At the end of class, students compared their results to the published manuscript that resulted from these data (Caves et al., 2016), and wrote one-paragraph reflections on what they learned about cleaner shrimp vision, and what they did or did not enjoy about learning to code. The feedback was overwhelmingly positive, with students saying that this experience was novel and something that they hope to use later in their lives.
A few quotes from student memos include:
“The class today was challenging with all the coding stuff. It never occurred to me that I would need to learn how to code, but I am glad that I get to learn this. I think R would be also useful in the future study when we need to deal with data.”
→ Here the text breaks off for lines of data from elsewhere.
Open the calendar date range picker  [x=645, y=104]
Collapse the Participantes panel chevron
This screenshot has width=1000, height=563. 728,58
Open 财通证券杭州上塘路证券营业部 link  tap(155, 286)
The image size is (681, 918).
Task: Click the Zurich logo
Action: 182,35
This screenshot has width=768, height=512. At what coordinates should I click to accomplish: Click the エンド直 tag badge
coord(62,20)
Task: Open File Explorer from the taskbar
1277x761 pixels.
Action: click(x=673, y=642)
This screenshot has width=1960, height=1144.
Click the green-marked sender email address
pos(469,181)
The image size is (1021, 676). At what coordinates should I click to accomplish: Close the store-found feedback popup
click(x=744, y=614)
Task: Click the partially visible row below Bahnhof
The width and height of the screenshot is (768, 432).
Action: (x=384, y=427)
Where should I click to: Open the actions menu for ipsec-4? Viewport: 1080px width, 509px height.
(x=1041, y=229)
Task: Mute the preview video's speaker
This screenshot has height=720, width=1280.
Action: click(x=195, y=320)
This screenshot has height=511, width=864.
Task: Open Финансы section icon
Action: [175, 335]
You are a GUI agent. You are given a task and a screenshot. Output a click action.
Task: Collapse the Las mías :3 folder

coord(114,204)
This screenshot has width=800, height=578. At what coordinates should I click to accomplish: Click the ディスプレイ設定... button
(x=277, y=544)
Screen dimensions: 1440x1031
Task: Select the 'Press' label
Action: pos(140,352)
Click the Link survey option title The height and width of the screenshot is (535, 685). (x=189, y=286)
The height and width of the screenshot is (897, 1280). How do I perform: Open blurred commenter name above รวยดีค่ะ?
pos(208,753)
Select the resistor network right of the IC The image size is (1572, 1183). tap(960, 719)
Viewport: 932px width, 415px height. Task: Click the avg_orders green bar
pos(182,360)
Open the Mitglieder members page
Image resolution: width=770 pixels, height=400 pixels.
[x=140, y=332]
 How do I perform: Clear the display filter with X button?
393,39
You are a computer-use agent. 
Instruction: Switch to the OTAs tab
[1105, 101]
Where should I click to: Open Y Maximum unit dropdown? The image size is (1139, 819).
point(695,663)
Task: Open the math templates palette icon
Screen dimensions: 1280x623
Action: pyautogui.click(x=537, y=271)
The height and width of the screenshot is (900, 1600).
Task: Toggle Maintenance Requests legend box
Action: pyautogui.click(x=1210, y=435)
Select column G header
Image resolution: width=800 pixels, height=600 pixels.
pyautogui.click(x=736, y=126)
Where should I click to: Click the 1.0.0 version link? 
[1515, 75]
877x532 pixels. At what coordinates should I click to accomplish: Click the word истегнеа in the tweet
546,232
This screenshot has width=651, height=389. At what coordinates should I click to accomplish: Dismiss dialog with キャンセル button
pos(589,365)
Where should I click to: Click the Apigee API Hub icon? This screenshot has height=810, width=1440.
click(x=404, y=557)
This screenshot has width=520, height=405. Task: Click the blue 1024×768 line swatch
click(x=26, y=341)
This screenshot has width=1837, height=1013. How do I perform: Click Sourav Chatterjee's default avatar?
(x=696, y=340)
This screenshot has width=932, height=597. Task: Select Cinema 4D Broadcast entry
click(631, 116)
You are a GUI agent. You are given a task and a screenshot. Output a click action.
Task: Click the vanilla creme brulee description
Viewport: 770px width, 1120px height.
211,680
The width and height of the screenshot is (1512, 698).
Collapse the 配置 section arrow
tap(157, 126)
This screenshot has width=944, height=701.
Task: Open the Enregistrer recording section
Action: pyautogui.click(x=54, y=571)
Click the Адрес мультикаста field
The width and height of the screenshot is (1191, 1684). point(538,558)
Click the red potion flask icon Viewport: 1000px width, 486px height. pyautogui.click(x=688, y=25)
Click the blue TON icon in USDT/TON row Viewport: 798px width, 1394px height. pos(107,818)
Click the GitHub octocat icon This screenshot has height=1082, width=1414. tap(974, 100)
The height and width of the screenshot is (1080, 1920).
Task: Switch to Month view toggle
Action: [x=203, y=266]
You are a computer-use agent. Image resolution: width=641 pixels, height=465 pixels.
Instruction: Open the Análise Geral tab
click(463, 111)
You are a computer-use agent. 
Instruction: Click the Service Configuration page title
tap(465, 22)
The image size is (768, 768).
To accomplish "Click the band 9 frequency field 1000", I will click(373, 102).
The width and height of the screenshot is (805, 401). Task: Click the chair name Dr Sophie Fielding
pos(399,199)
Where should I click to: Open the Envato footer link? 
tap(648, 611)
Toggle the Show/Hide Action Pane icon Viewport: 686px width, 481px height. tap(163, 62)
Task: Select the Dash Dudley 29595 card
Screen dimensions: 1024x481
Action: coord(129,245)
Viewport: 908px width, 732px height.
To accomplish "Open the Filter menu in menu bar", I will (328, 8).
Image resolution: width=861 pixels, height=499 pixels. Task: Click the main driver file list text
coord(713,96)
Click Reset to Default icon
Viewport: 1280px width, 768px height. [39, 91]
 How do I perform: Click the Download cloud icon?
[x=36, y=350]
“Today we learnt to use R Studio. It is my first time trying to code, and I think it is pretty interesting to do it. It is really hard to remember the language to command R to do its work, but now I understand how to use it to do similar things we have done today. I will try to use R to make plots in my future research.”
“The activity is so cool, and not so challenging. I hope I can help a lot more about coding in the future!”
"This activity was very challenging, but I had a lot of fun doing it. It was actually easier than I expected, since coding seems so out of reach when you don’t know what is happening or what the terms mean. I could definitely use R in the future for projects where I am required to use data, and probably impress my teachers! I’ve had projects from school where this would have been a really useful tool to use.”